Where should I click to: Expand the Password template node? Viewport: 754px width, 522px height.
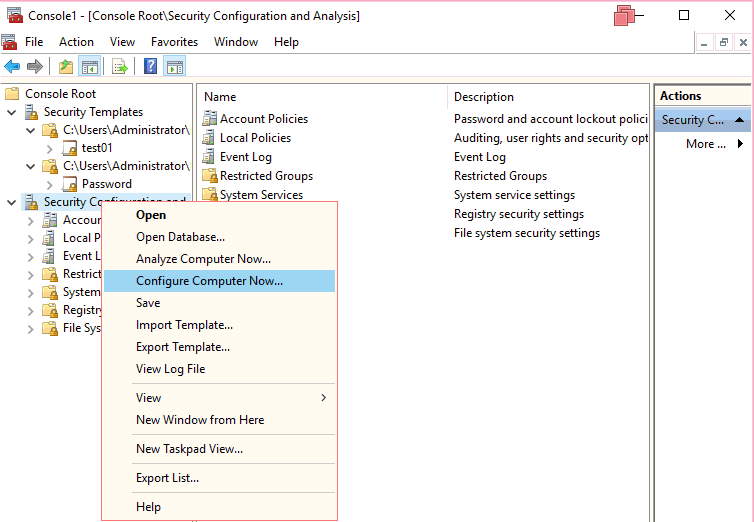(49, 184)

---

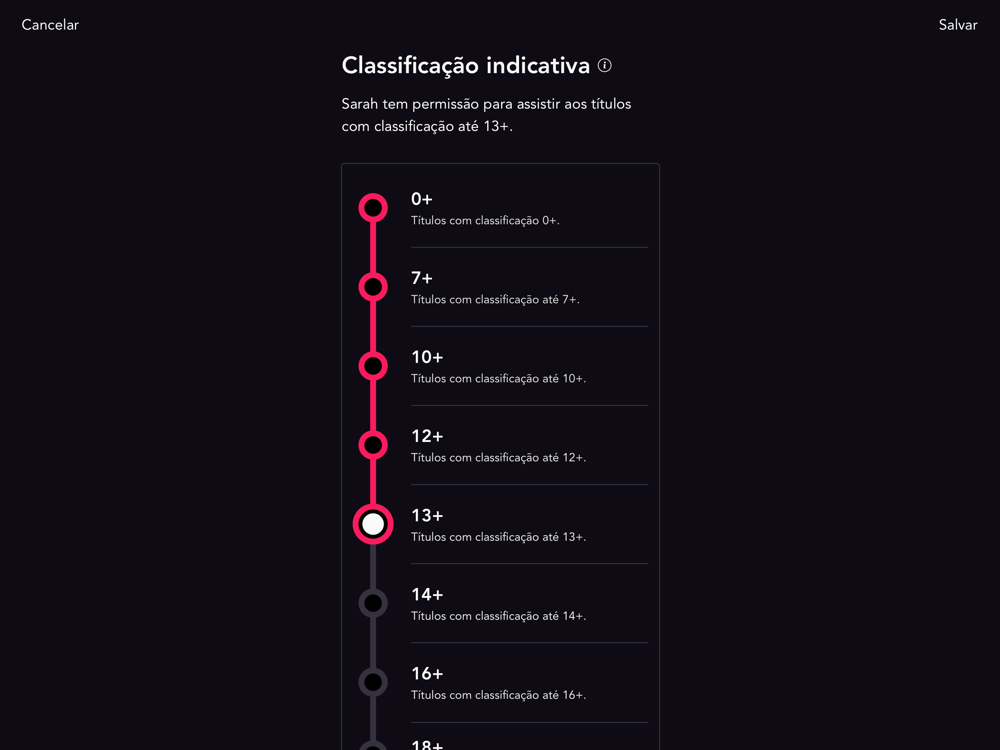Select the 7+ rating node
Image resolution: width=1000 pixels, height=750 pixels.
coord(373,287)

...

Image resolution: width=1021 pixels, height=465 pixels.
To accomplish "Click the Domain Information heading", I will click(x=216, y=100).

- **Exercise**: Shift every coordinate in the answers by 75 and write out again the lines starting with the one containing "Image resolution: width=1021" and going on through the one containing "will click(x=216, y=100).", requests included. Give only those lines.

- **Written answer**:
Image resolution: width=1021 pixels, height=465 pixels.
To accomplish "Click the Domain Information heading", I will click(x=291, y=175).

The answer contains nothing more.